* **Consigna 1**
Resume en dos oraciones el relato de la subida al pico Robiñera.

* **Fragmento seleccionado**
En julio los Pirineos son una ausencia que sueñan la blanca caricia de la nieve. Mientras esperan el manto blanco, las cumbres se consuelan con un verde y un gris pardo que las viste bajo el sol y el cielo. Los valles se ahondan hechos restos de rocas y cantos de torrenteras que aún destilan corrientes y saltos de agua limpia, fría y cortante como una navaja a su contacto. El pico Robiñera es uno más, entre otros colosos, discreto, no se enseñorea como algunos de sus vecinos más opulentos, aguarda paciente nuestra llegada en el valle de Pineta. Nos hemos puesto en marcha, empezamos la subida a un tresmil, con un añadido de tres metros que rompen la perfecta rotundidad de esta cifra.
Me sucede, salvando las distancias, algo parecido a lo que afirma Kurt Diemberger en su “Nudo infinito”, tan pronto contemplo la magnificencia de este paisaje, comprendo que “Alguien puede pensar que es una locura amar hasta tal punto una montaña.” Con todo ello se ama también un desafío. Somos un grupo, seis montañeros, veteranos, unos más que otros, yo el que menos en estos parajes. Me estreno y comienzo a caminar, a subir tras mis compañeros que ya han emprendido la marcha, cinco figuras que con sus bastones ascienden pausadamente, igual que atletas que van calentando los músculos y estirando los tendones. El día es de una pureza dura como la de un diamante que filtra la luz, y sobre nosotros el cielo parece vigilar nuestro paso. Avanzamos de repecho en repecho, ganando altura, algunos tramos más largos que otros; el camino es un sendero estrecho, a veces es una cicatriz sobre la yerba, gastado. Todavía estamos en una altitud con vegetación, un prado, una alfombra verde lo cubre todo, excepto las cumbres, grises y pétreas, desnudas a lo lejos. Hacia allí nos dirigimos, pausando los descanso, contemplando las nuevas vistas, abriendo espacios hacia una muralla de cumbres entre las cuales está la nuestra, escogida hoy por nosotros para ser hollada y poseída.

* **Datos mostrados**
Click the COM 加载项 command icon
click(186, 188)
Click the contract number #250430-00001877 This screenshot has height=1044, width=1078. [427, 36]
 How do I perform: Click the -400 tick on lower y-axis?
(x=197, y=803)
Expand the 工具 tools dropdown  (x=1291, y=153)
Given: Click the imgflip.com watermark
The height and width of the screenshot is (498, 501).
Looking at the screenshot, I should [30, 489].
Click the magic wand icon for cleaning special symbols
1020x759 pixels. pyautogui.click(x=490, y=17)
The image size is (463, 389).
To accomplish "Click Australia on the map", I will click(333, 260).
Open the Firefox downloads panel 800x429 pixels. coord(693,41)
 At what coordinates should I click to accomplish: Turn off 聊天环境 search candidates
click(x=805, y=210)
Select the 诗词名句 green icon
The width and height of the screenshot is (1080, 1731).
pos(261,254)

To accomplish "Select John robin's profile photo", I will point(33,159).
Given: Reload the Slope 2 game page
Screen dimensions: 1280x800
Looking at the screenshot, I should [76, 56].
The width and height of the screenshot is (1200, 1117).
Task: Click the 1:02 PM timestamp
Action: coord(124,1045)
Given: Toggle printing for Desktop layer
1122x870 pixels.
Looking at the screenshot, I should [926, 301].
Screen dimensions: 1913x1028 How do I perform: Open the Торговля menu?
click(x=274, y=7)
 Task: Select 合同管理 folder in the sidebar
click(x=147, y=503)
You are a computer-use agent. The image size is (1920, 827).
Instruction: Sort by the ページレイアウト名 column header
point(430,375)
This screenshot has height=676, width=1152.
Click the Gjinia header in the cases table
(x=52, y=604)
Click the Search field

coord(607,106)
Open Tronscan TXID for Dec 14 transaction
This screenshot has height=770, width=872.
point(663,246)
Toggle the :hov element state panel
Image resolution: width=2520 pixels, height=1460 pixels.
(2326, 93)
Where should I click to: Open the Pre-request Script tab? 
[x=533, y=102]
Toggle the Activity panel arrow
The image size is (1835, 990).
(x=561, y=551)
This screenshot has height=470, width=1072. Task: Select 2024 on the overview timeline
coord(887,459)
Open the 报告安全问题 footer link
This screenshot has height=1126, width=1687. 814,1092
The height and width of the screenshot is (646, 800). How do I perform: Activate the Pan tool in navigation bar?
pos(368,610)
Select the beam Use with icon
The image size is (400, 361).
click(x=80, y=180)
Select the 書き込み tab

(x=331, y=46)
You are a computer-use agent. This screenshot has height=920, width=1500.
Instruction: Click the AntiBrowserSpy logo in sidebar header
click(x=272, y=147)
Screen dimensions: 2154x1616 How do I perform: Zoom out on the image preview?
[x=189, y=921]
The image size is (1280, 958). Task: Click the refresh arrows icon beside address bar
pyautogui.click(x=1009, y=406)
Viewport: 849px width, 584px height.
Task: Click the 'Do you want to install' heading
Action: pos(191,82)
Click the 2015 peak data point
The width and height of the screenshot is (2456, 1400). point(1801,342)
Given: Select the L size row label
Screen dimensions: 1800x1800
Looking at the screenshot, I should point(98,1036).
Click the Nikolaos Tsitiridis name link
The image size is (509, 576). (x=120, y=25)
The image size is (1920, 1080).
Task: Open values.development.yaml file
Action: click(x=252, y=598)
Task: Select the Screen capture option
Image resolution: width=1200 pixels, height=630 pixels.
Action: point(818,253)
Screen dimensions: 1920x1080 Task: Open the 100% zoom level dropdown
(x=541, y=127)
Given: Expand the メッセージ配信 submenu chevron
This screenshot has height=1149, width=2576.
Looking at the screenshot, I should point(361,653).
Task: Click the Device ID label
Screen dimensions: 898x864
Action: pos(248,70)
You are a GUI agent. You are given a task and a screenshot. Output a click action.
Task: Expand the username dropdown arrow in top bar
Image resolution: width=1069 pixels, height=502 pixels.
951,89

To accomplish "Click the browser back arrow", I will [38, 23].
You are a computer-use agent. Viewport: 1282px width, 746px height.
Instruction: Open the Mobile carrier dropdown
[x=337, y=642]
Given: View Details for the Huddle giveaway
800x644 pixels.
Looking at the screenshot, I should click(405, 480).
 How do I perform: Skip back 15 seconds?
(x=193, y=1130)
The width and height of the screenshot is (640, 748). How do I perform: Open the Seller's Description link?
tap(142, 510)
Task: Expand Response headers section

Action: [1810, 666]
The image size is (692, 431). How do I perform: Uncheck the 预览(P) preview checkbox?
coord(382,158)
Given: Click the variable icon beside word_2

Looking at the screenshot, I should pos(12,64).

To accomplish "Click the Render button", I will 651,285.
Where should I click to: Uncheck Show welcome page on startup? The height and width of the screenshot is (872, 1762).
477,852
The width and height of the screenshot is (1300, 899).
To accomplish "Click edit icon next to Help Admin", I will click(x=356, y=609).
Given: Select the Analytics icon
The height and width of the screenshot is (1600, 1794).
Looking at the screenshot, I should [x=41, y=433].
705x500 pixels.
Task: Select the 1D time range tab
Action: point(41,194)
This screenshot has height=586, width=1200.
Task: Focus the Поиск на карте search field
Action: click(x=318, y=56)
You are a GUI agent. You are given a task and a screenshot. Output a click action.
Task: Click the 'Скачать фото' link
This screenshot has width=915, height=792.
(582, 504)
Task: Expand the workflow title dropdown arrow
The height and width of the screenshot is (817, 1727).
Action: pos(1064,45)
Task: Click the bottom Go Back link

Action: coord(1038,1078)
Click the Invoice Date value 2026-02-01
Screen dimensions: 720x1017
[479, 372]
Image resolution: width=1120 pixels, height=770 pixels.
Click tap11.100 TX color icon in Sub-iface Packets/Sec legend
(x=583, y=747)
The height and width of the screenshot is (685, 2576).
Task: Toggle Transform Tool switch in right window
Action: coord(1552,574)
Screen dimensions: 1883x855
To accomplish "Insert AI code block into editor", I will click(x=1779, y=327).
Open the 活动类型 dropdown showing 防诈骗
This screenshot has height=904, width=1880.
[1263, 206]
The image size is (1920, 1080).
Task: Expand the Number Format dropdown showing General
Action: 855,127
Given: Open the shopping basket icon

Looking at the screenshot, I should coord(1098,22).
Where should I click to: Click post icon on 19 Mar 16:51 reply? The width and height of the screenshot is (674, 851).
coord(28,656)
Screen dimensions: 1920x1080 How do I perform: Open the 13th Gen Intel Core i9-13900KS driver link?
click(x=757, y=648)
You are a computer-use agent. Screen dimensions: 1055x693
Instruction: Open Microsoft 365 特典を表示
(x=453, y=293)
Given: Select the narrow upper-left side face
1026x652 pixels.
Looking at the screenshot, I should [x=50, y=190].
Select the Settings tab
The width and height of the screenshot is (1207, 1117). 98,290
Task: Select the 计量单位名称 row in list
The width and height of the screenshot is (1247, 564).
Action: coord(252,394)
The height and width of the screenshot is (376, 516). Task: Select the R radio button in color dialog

* **Consigna 2**
Devuelve sin cambios las líneas del listado que empiezan en la que contiene "Click the 2015 peak data point" y terminan en la que contiene "will click(x=356, y=609).", ambas incluidas.

* **Salida completa 1**
En julio, sin nieve, los Pirineos muestran cumbres verdes y grises y valles con torrentes de agua fría, y el discreto pico Robiñera aguarda en el valle de Pineta. Un grupo de seis montañeros, en el que quien narra tiene menos experiencia en esos parajes, emprende la subida a ese tresmil por un sendero estrecho entre prados, rumbo a las cumbres desnudas.

* **Salida completa 2**
Click the 2015 peak data point
The width and height of the screenshot is (2456, 1400). point(1801,342)
Given: Select the L size row label
Screen dimensions: 1800x1800
Looking at the screenshot, I should point(98,1036).
Click the Nikolaos Tsitiridis name link
The image size is (509, 576). (x=120, y=25)
The image size is (1920, 1080).
Task: Open values.development.yaml file
Action: click(x=252, y=598)
Task: Select the Screen capture option
Image resolution: width=1200 pixels, height=630 pixels.
Action: point(818,253)
Screen dimensions: 1920x1080 Task: Open the 100% zoom level dropdown
(x=541, y=127)
Given: Expand the メッセージ配信 submenu chevron
This screenshot has height=1149, width=2576.
Looking at the screenshot, I should point(361,653).
Task: Click the Device ID label
Screen dimensions: 898x864
Action: pos(248,70)
You are a GUI agent. You are given a task and a screenshot. Output a click action.
Task: Expand the username dropdown arrow in top bar
Image resolution: width=1069 pixels, height=502 pixels.
951,89

To accomplish "Click the browser back arrow", I will [38, 23].
You are a computer-use agent. Viewport: 1282px width, 746px height.
Instruction: Open the Mobile carrier dropdown
[x=337, y=642]
Given: View Details for the Huddle giveaway
800x644 pixels.
Looking at the screenshot, I should click(405, 480).
 How do I perform: Skip back 15 seconds?
(x=193, y=1130)
The width and height of the screenshot is (640, 748). How do I perform: Open the Seller's Description link?
tap(142, 510)
Task: Expand Response headers section

Action: [1810, 666]
The image size is (692, 431). How do I perform: Uncheck the 预览(P) preview checkbox?
coord(382,158)
Given: Click the variable icon beside word_2

Looking at the screenshot, I should pos(12,64).

To accomplish "Click the Render button", I will 651,285.
Where should I click to: Uncheck Show welcome page on startup? The height and width of the screenshot is (872, 1762).
477,852
The width and height of the screenshot is (1300, 899).
To accomplish "Click edit icon next to Help Admin", I will click(x=356, y=609).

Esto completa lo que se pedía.